§ AVAILABLE RECORDS
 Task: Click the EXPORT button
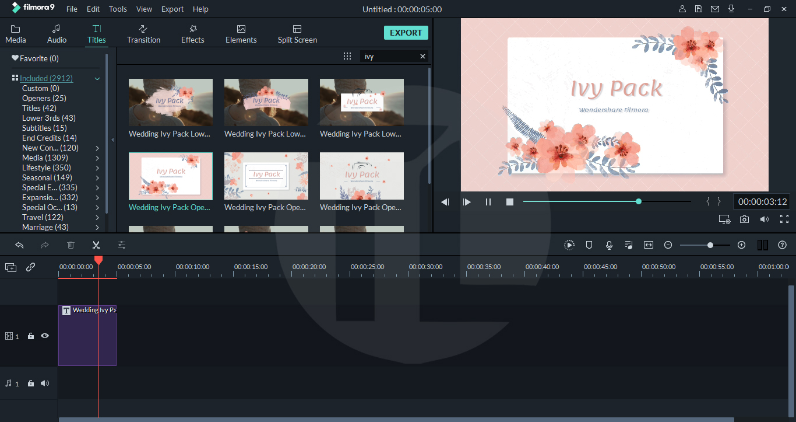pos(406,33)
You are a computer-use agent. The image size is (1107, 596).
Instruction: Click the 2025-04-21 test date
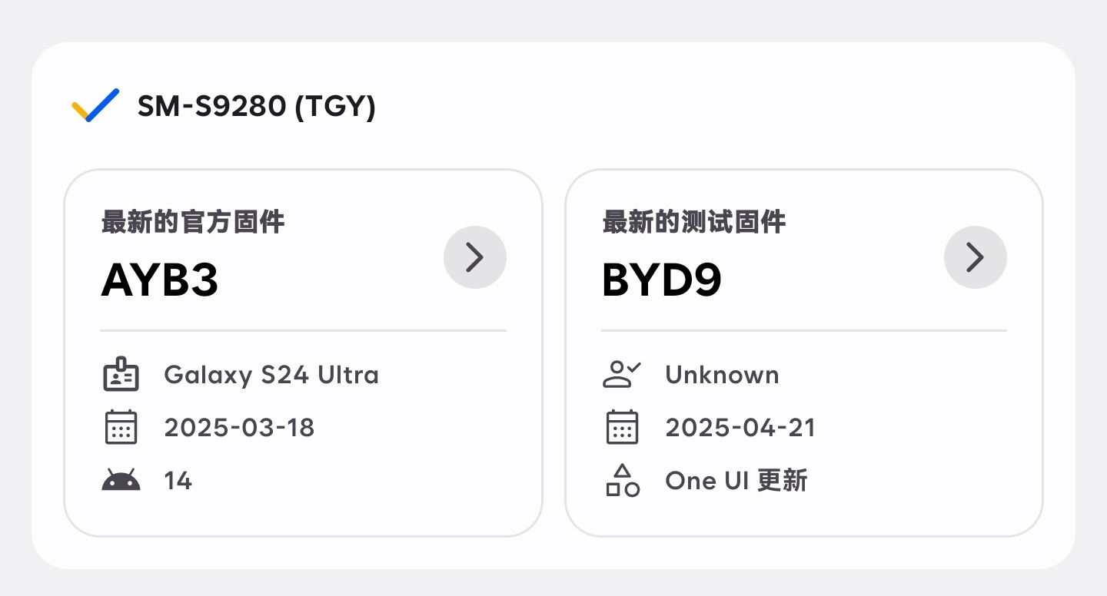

==

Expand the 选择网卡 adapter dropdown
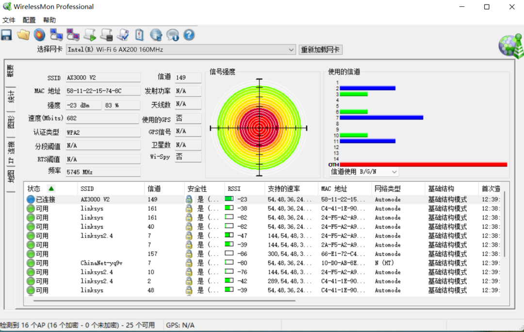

§ INSTRUCTIONS TO FOLLOW
Render the rows from the line with "You are a computer-use" to the line with "Instruction: Click the 2025-04-21 test date", both ends included, as a JSON list of strings with one string per line and no blank lines.

§ TASK ANSWER
[
  "You are a computer-use agent. The image size is (1107, 596).",
  "Instruction: Click the 2025-04-21 test date"
]